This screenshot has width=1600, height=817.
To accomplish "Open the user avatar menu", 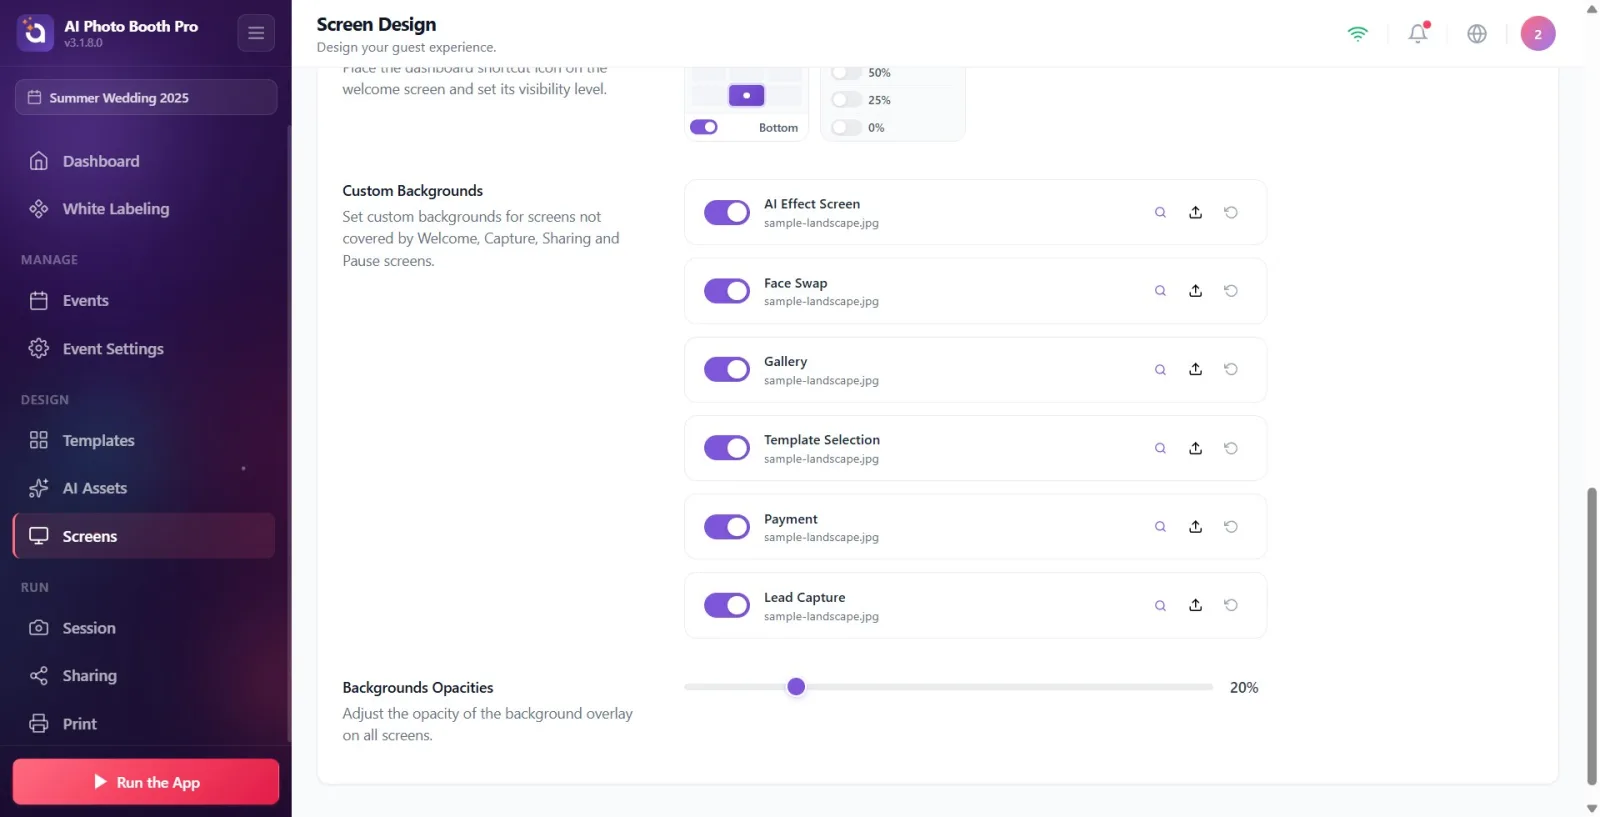I will pyautogui.click(x=1538, y=33).
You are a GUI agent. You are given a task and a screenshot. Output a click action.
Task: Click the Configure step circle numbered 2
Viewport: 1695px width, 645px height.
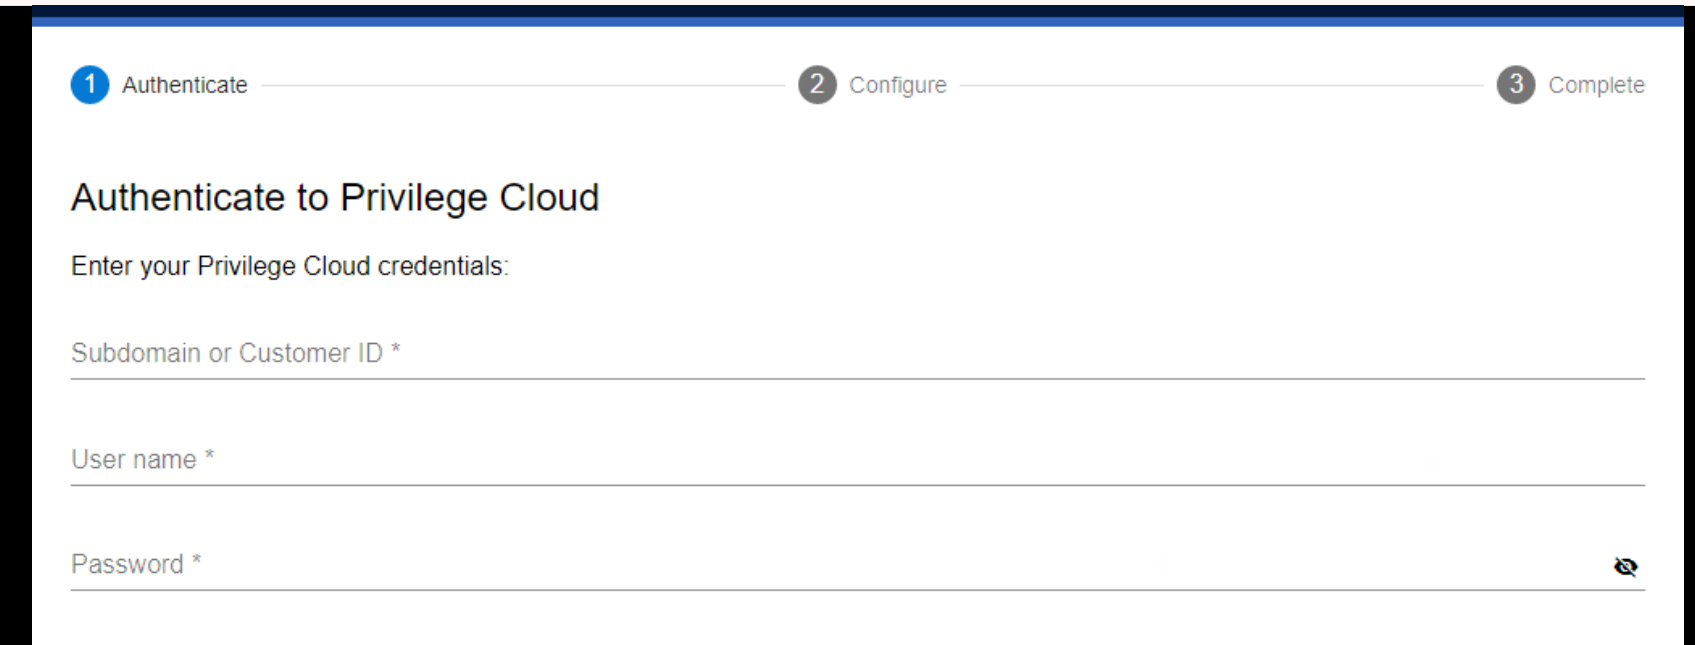click(817, 84)
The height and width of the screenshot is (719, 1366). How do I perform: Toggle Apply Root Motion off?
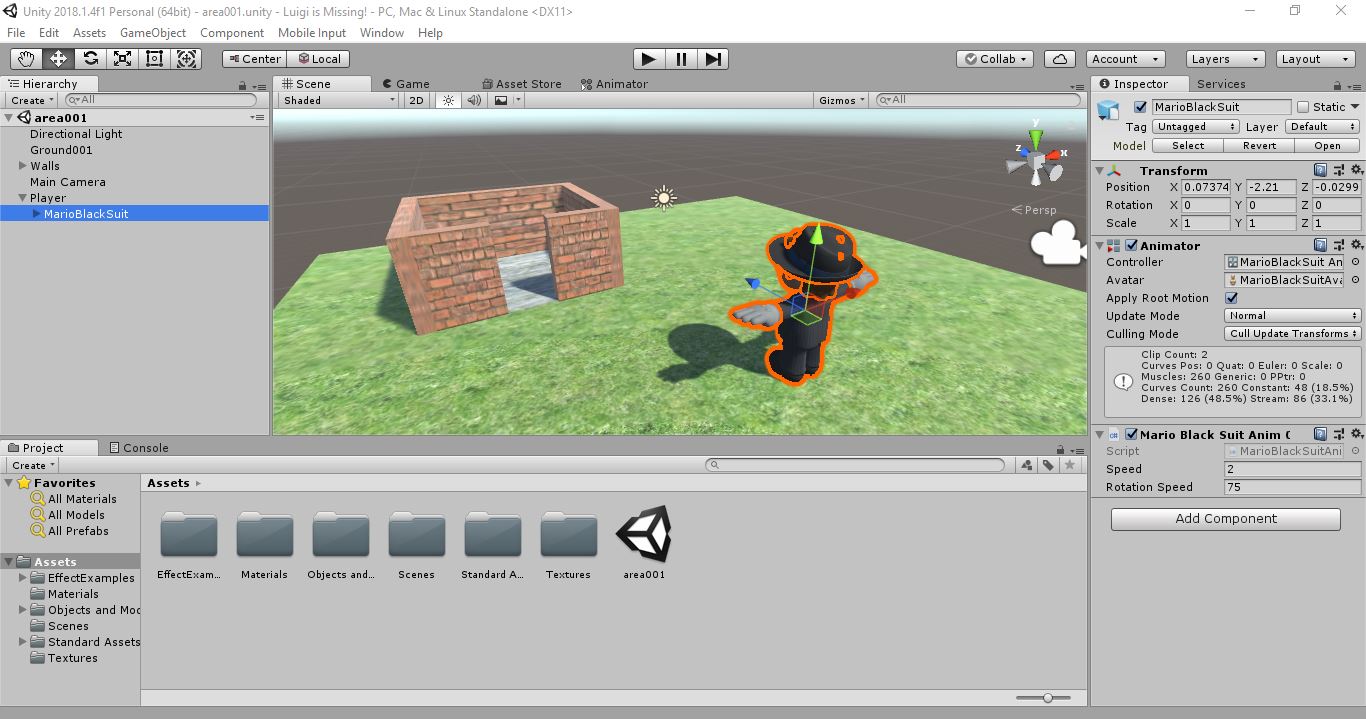click(x=1231, y=297)
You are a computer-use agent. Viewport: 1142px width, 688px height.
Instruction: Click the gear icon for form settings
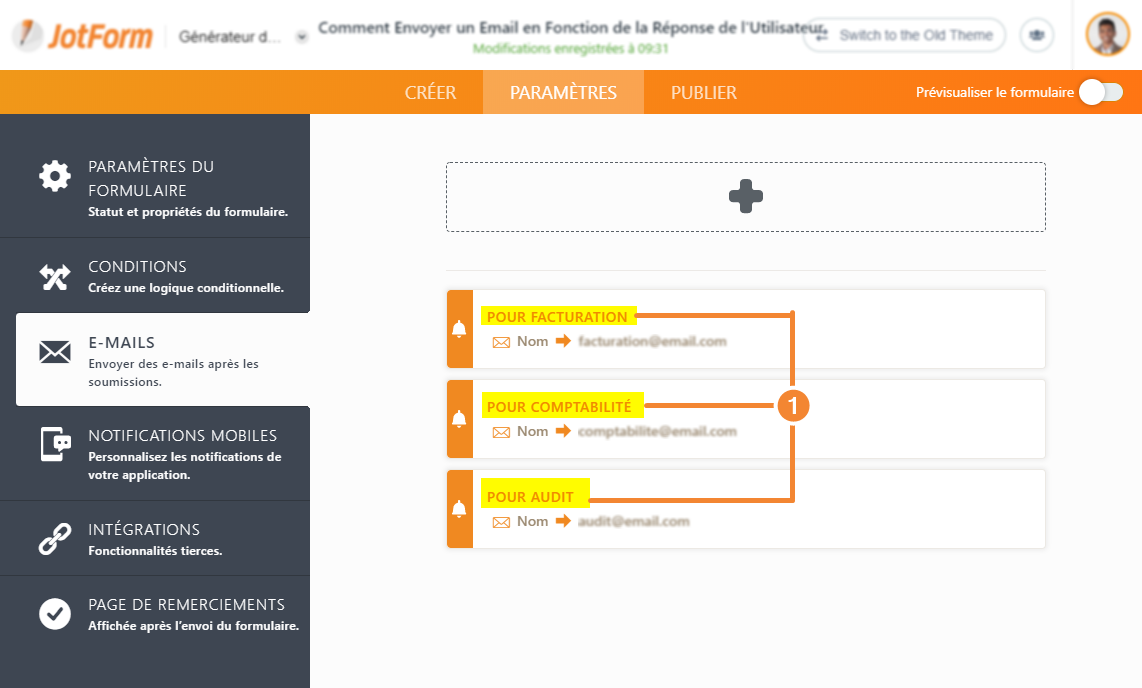coord(55,176)
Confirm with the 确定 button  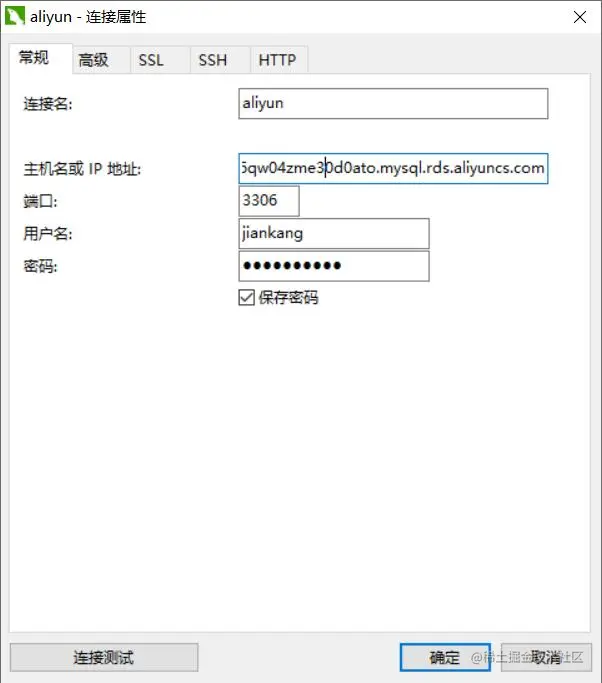[445, 657]
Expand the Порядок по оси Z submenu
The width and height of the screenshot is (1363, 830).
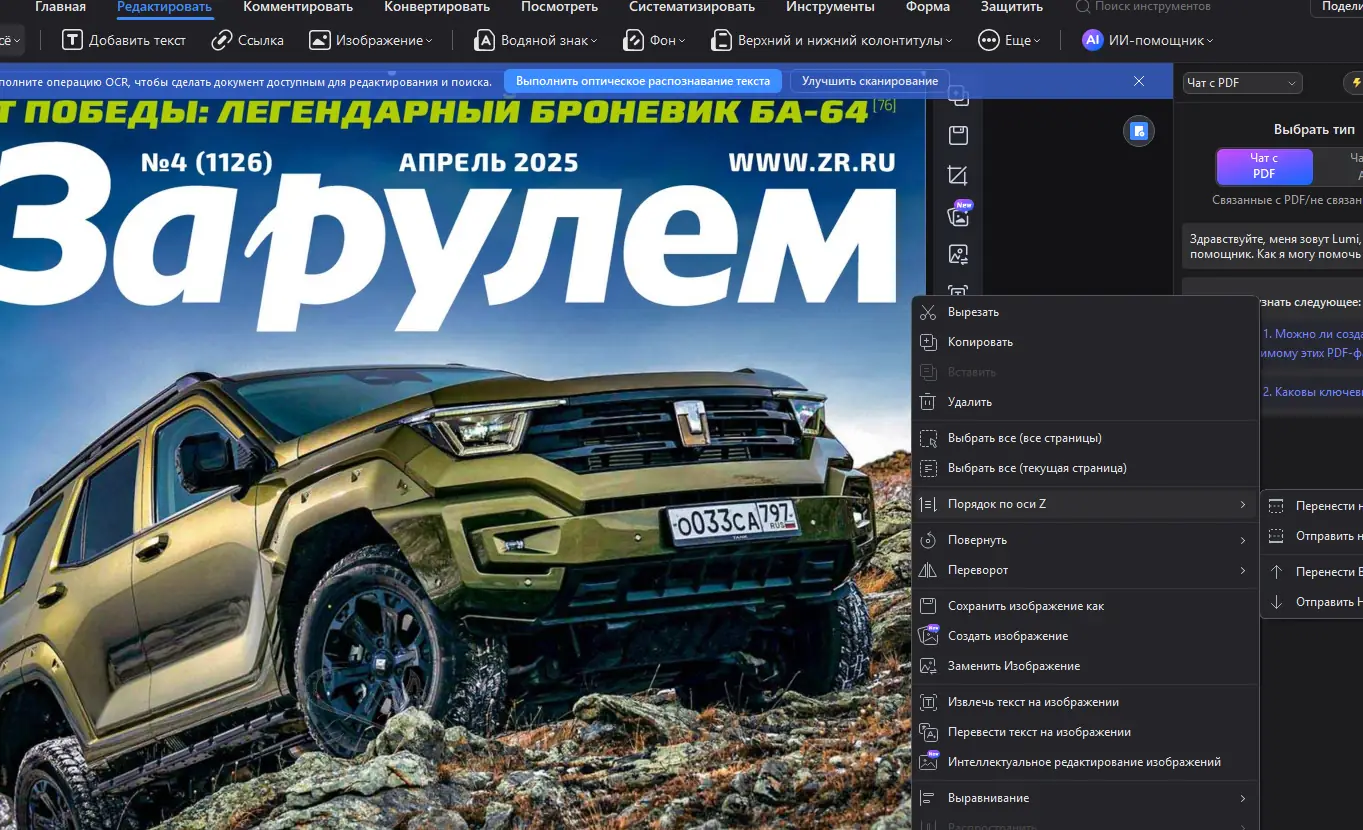point(1084,504)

Your task :: The answer should contain only the lines from the one with "Expand the Порядок по оси Z submenu" through the last line of the material, given word for word and without pictures.

Answer section ::
Expand the Порядок по оси Z submenu
The width and height of the screenshot is (1363, 830).
point(1084,504)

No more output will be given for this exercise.